City up against winter deadline

Hey there, time traveller!
This article was published 29/8/2010 (2550 days ago), so information in it may no longer be current.

Almost two years after the city, province and Ottawa agreed to spend $20.4 million to improve Winnipeg's bike-and-pedestrian pathways, a majority of the 36 projects planned for 2010 are finally underway.

The City of Winnipeg has finished three of the active-transportation projects, is in the midst of completing 19 others and has yet to start work on 13 more. All of the projects should be completed in October, city officials contend.

Crews bump out curbs at several intersections on Grosvenor Avenue to serve as traffic-calming measures on new bikeway.

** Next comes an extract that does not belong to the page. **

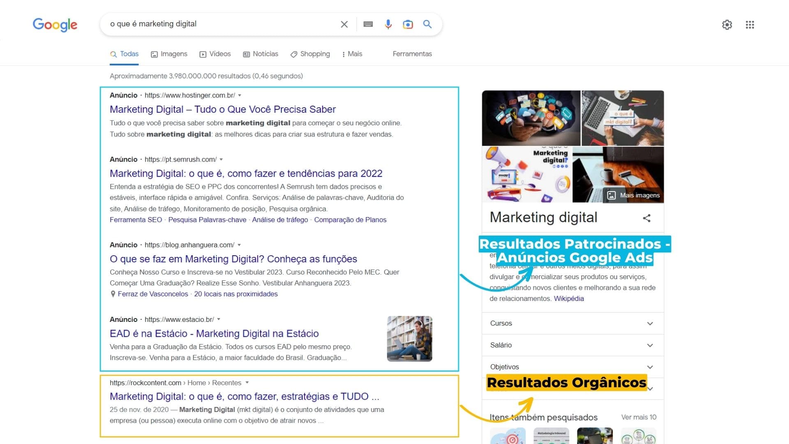Clear the search box with X icon
Image resolution: width=789 pixels, height=444 pixels.
(x=344, y=24)
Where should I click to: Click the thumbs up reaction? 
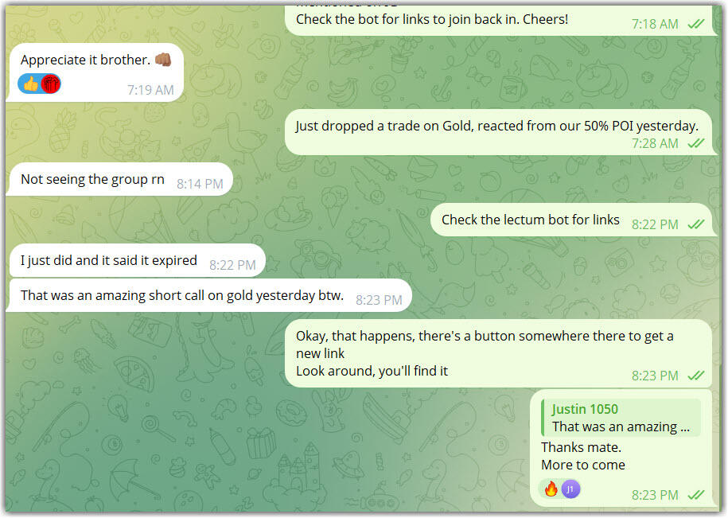[31, 84]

Crews bump out curbs at several intersections on Grosvenor Avenue to serve as traffic-calming measures on new bikeway.

"We're feeling pretty good about it," active-transportation co-ordinator Kevin Nixon said.

The construction industry has been able to handle the amount of work the city has been throwing at it, he said. Costs remain within budget, he added. The upgrade involves eight times more construction on the bike-and-pedestrian infrastructure than the city conducts during a normal year, when infrastructure-stimulus funds are not available. The cash will run out if the projects aren't done before April, but work is impossible once the snow falls, the city said.

Of the 13 projects that have yet to go ahead, tenders have already been awarded for six. The city is in the midst of advertising three other tenders and still needs to advertise four more.

Only one project is not going ahead: the pedestrian bridge over Omand's Creek in Omand Park, which was cancelled due to community opposition. All three levels of government must figure out a way to divert the $1.2 million devoted to the bridge to another project, which may not be possible given the tight deadline.

While some of the upgrades involve dedicated paths for cyclists and pedestrians, most of the projects involve street work. Grosvenor Avenue in River Heights, for example, is being converted into a route for both bikes and vehicles by bumping out curbs at several intersections.

The bump-outs are intended to serve as traffic-calming measures, but vehicles will still be allowed to use the street.

Many residents only became aware of the work after construction started, despite a series of mailouts sent out early this year, River Heights-Fort Garry Coun. John Orlikow said.

"There was an enormous amount of attempts at public consultation by our office and the city, but I don't think people were engaged prior to it happening," he said.

The city also put up information displays in malls and at some public events. But due to the tight construction deadlines, much of the consultation was conducted in the winter, when people aren't thinking about construction, Nixon said.